L'“ergastolo ostativo” è contro la Costituzione

Due sentenze “condivisibili” in due giorni sembrano un miracolo nella notte buia in cui è precipitata la legislazione negli ultimi 20 anni. Quella della Cassazione, che non ha riconosciuto le caratteristiche del metodo mafioso nel caso della banda capitanata dal duo Buzzi-Carminati, l’abbiamo segnalata già ieri.

Subito dopo è arrivata quella della Corte Costituzionale, che ha rovesciato il proprio stesso orientamento in merito all’articolo 4 bis dell’Ordinamento Penitenziario, che esclude dalla possibilità di intraprendere il percorso del “reinserimento sociale” per i condannati per una serie di reati considerati di “grande allarme sociale”, quali mafia, “terrorismo”, traffico di esseri umani, ecc.

È il cosiddetto “ergastolo ostativo” – ma il 4 bis viene applicato anche ad alcuni condannati a pene inferiori – che di fatto annulla la “riforma Gozzini” degli anni ‘80. Quella che ha consentito di chiudere, senza altri massacri in stile “carcere di Alessandria” (ad opera di Dalla Chiesa), la stagione delle rivolte carcerarie proponendo un percorso di uscita anticipata rispetto alle “pene edittali” fissate in sentenza, inserendo sconti di pena e permessi temporanei in base alla verifica del comportamento tenuto in carcere dal singolo condannato.

Questa sentenza arriva dopo diversi rigetti di istanze similari, ma poche settimane fa la Grande Camera della Corte Europea aveva sonoramente bocciato il ricorso italiano contro una sentenza che dichiarava l’ergastolo ostativo incompatibile con la legislazione continentale sui diritti dell’uomo. Dunque era inevitabile allineare anche l’orientamento di questo paese a quello vigente in Europa (e, per una volta, non in senso negativo!).

È peraltro da sempre una abitudine tutta italiana, di fronte a problemi seri o addirittura drammatici, fare “il viso dell’arme”. Uno Stato perennemente impigliato con le cosche mafiose in ampie sue frange – a livello dei partiti di governo, parti specifiche delle amministrazioni locali (elettive e non), e persino di magistratura, polizie, carabinieri, ecc. – invece di ripulire se stesso da tali commistioni ha sempre preferito alzare l’asticella delle pene.
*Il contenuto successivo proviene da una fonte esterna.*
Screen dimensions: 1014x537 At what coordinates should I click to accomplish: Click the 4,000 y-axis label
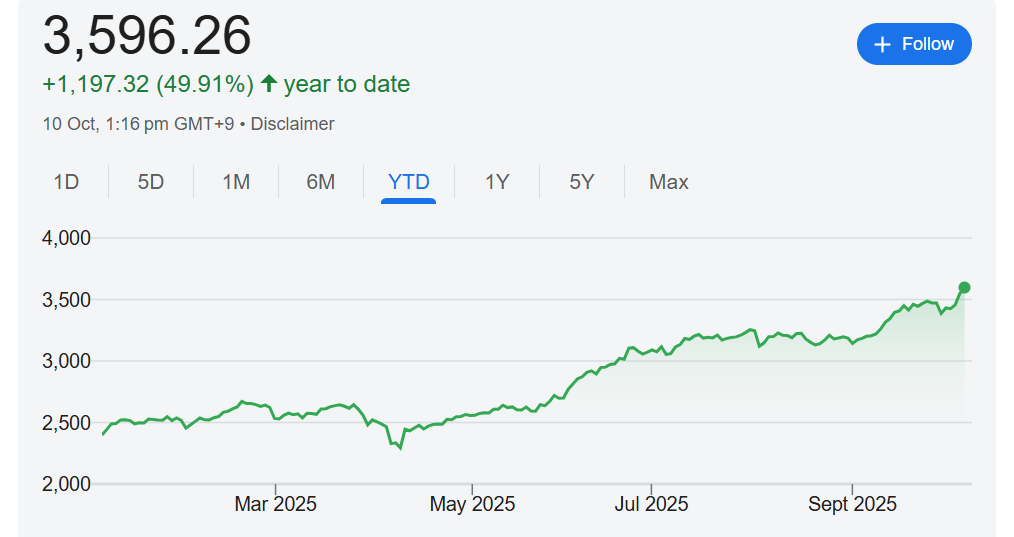tap(67, 238)
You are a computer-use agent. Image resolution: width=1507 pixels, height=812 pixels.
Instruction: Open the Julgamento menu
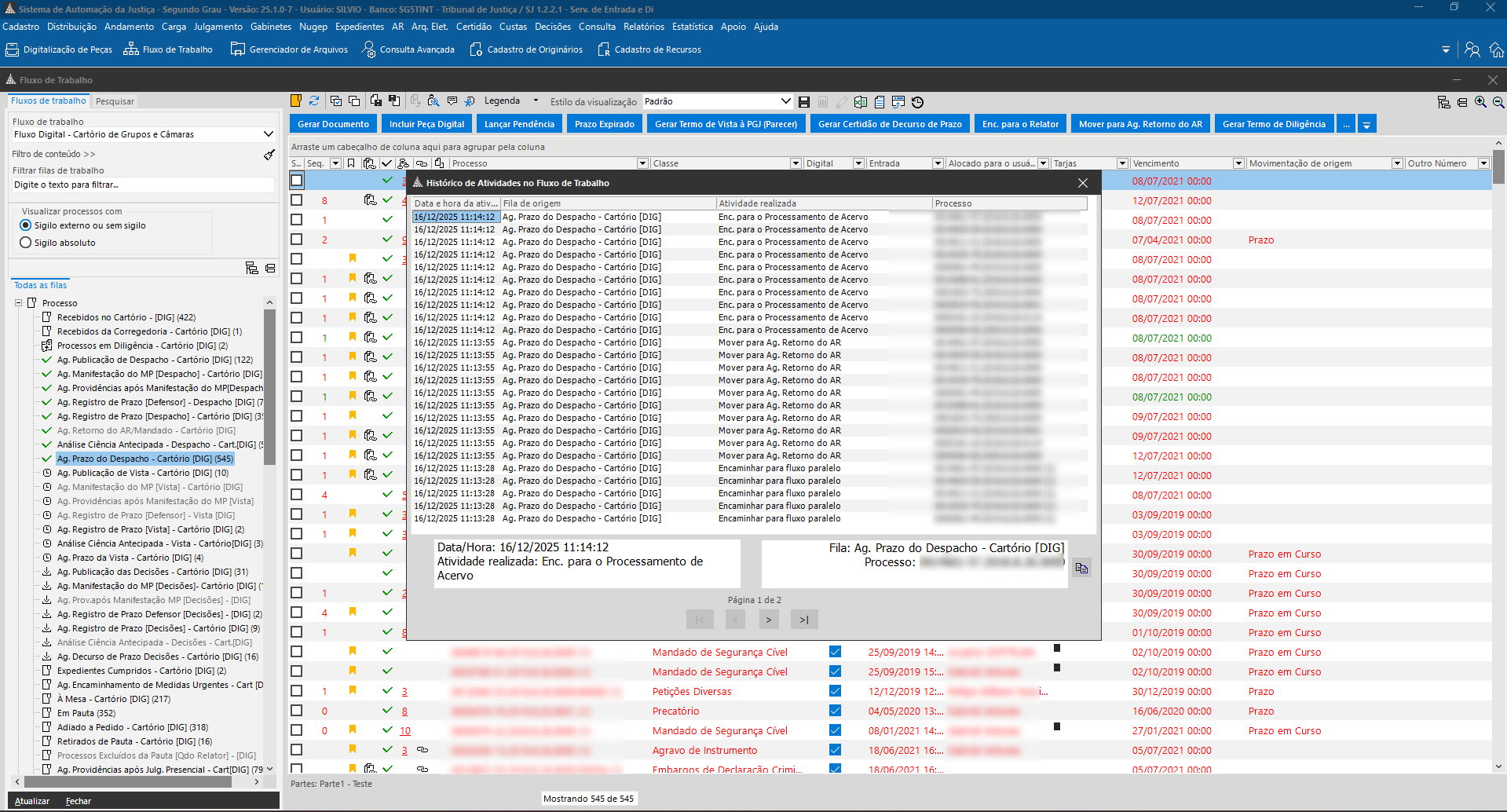pyautogui.click(x=218, y=27)
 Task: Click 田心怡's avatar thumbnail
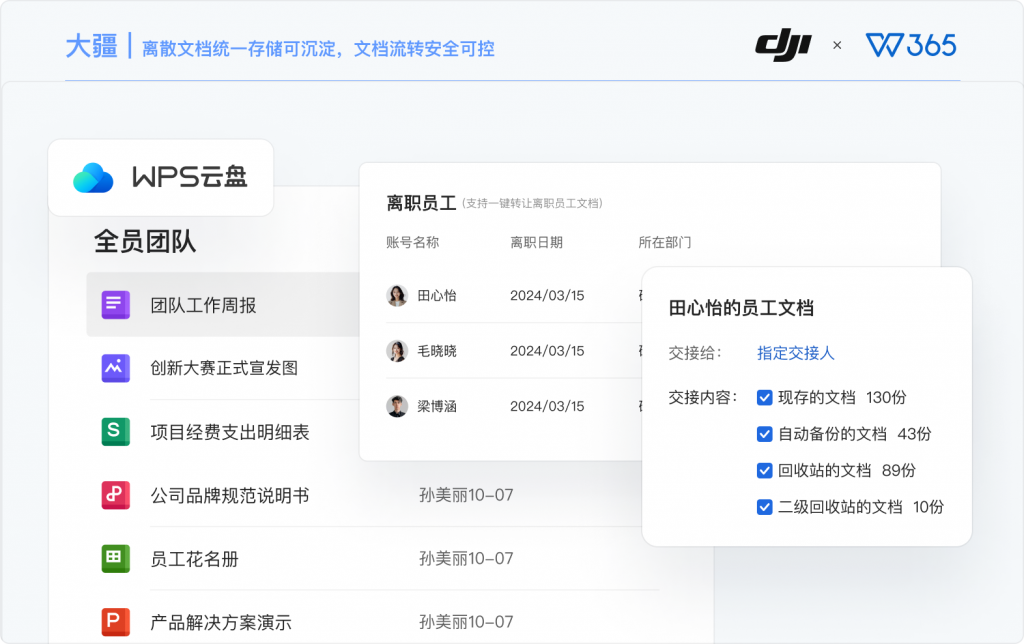397,296
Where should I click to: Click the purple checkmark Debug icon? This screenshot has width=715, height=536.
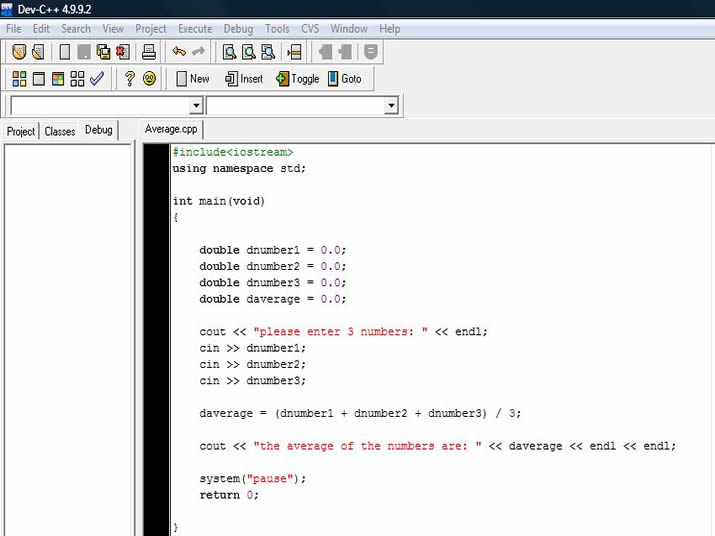97,79
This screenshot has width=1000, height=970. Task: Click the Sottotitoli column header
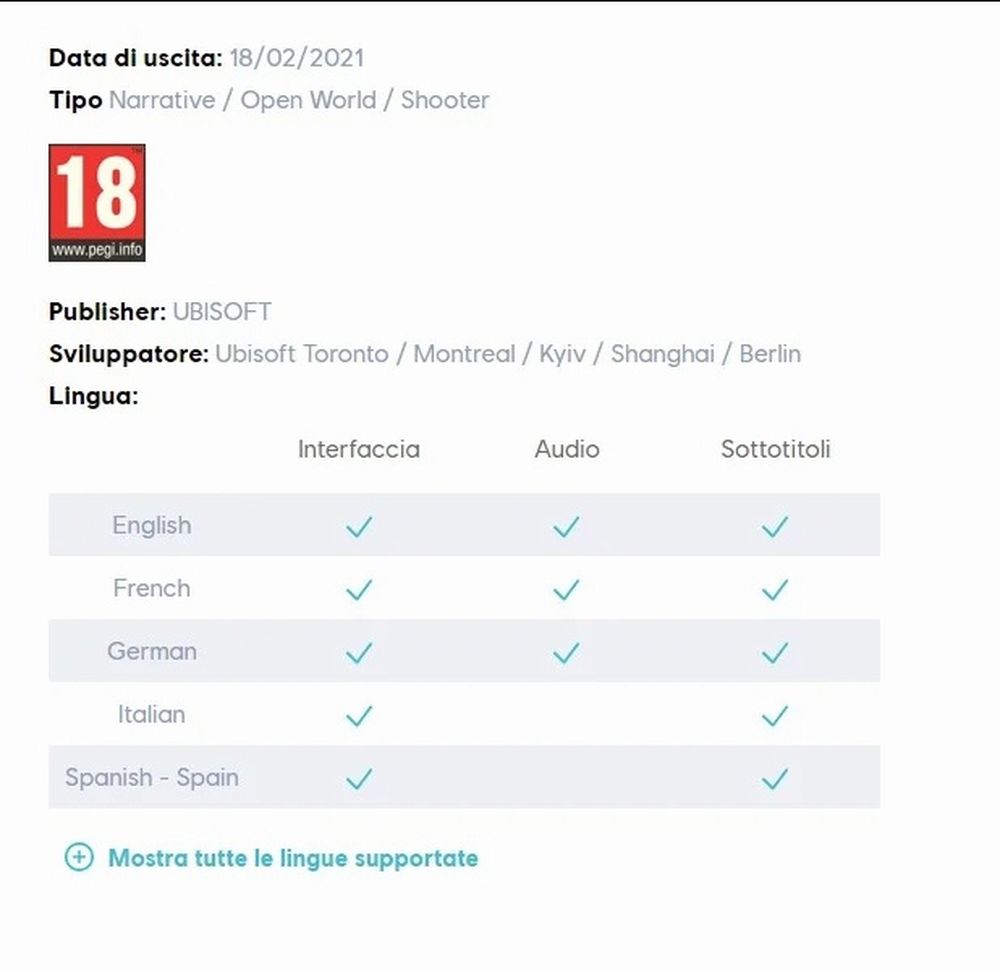(x=775, y=449)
Certo che vi incorreranno solo i “perdenti”...

E siccome l’ergastolo è già una pena senza termine, ecco che la soluzione – proposta dai magistrati inquirenti, come al solito, in un’anticostituzionale invasione di campo tra poteri teoricamente in “contrappeso” – è stata quella di rendere sempre impossibile uscire dal carcere prima della morte. Non solo ad alcuni mafiosi, ma persino a prigionieri politici in carcere da oltre 30 anni.
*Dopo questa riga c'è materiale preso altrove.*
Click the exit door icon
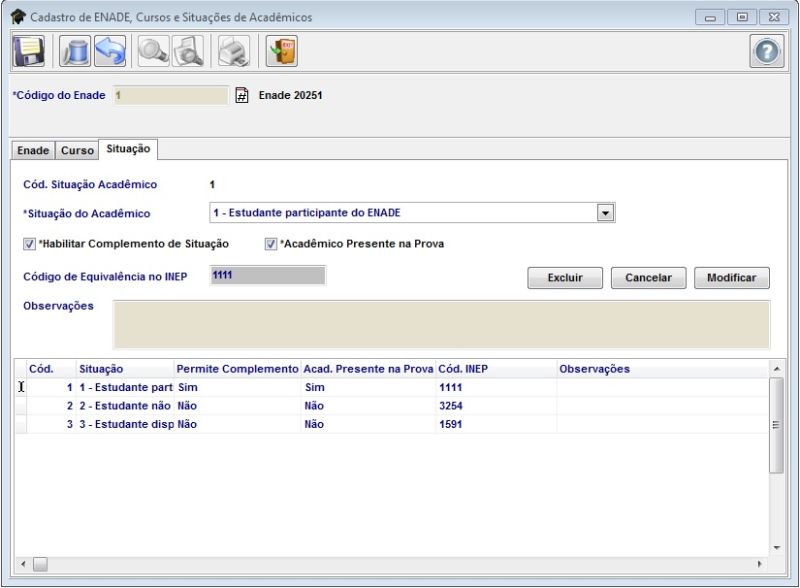 (281, 51)
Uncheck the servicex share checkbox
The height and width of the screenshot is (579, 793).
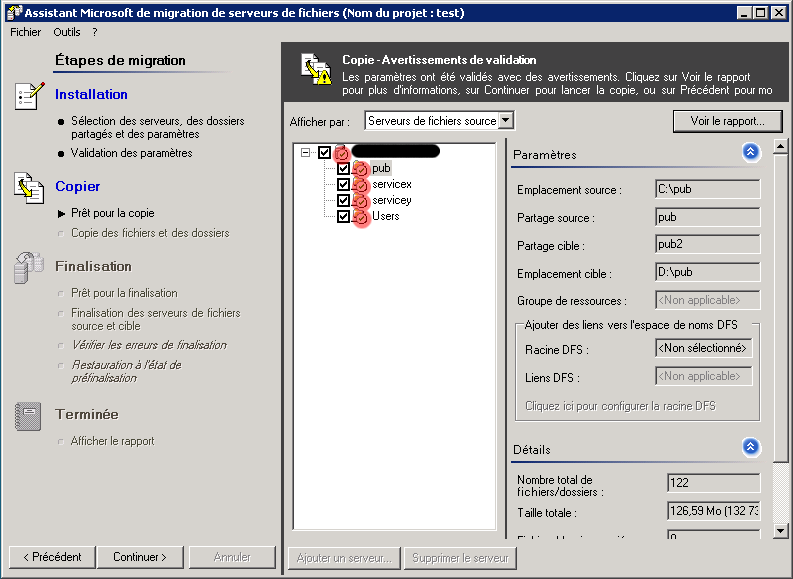pos(343,185)
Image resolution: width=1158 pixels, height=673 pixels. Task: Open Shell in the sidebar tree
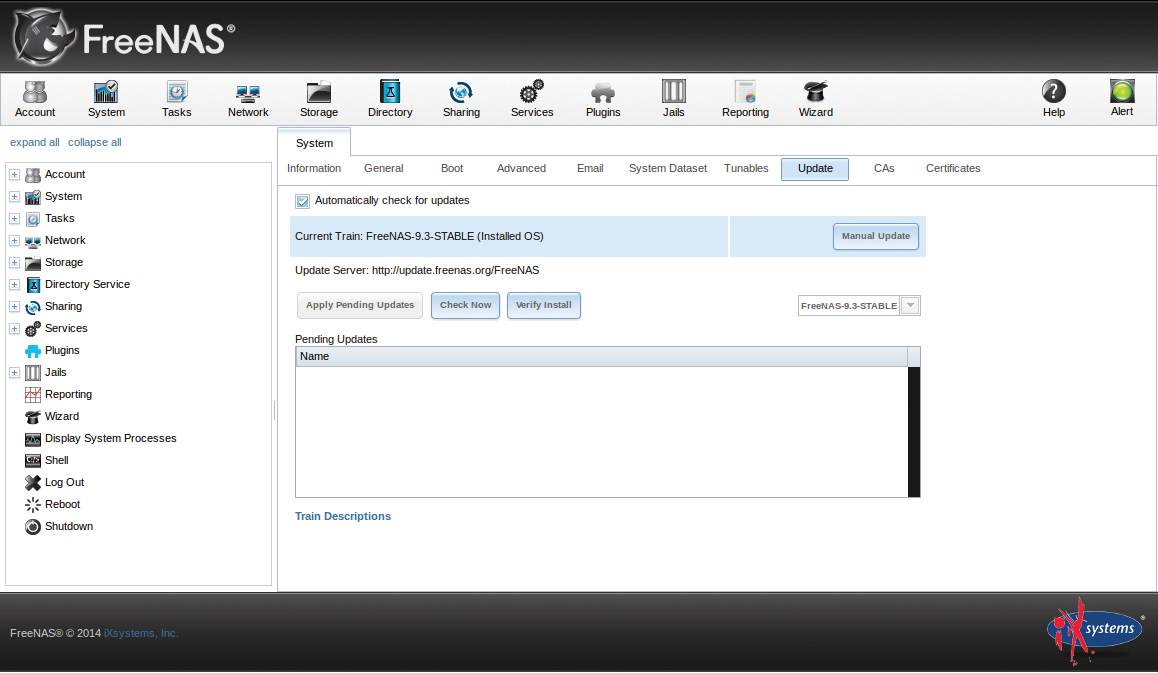point(56,460)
Il dettaglio è rivelatore, perché si può in astratto “capire” la preoccupazione per “criminali in piena attività”, strettamente legati a organizzazioni operanti. Ma l’“ostatività” per ultra-sessantenni che non hanno alle spalle alcuna organizzazione attiva da – appunto – 30 anni risulta incomprensibile sul piano razionale. E spiegabile solo con concetti come la vendetta. Che non è un sentimento costituzionalmente apprezzato...

L’articolo 4 bis, infatti, esclude(va) qualsiasi beneficio in assenza di “collaborazione attiva” con i magistrati. Un’appendice della “legge sui pentiti” inserita in un testo che deve invece regolare il modo in cui si sconta una condanna già di suo molto pesante (il famoso “massimo della pena”).

E l’ostatività perpetua viene decisa in un momento – l’inizio della carcerazione, in base al reato commesso – in cui è impossibile sapere se le singole persone condannate saranno nelle stesse condizioni (appartenenza ad un’organizzazione operante, convinzione e disponibilità individuale a parteciparvi attivamente, ecc.) anni e decenni dopo.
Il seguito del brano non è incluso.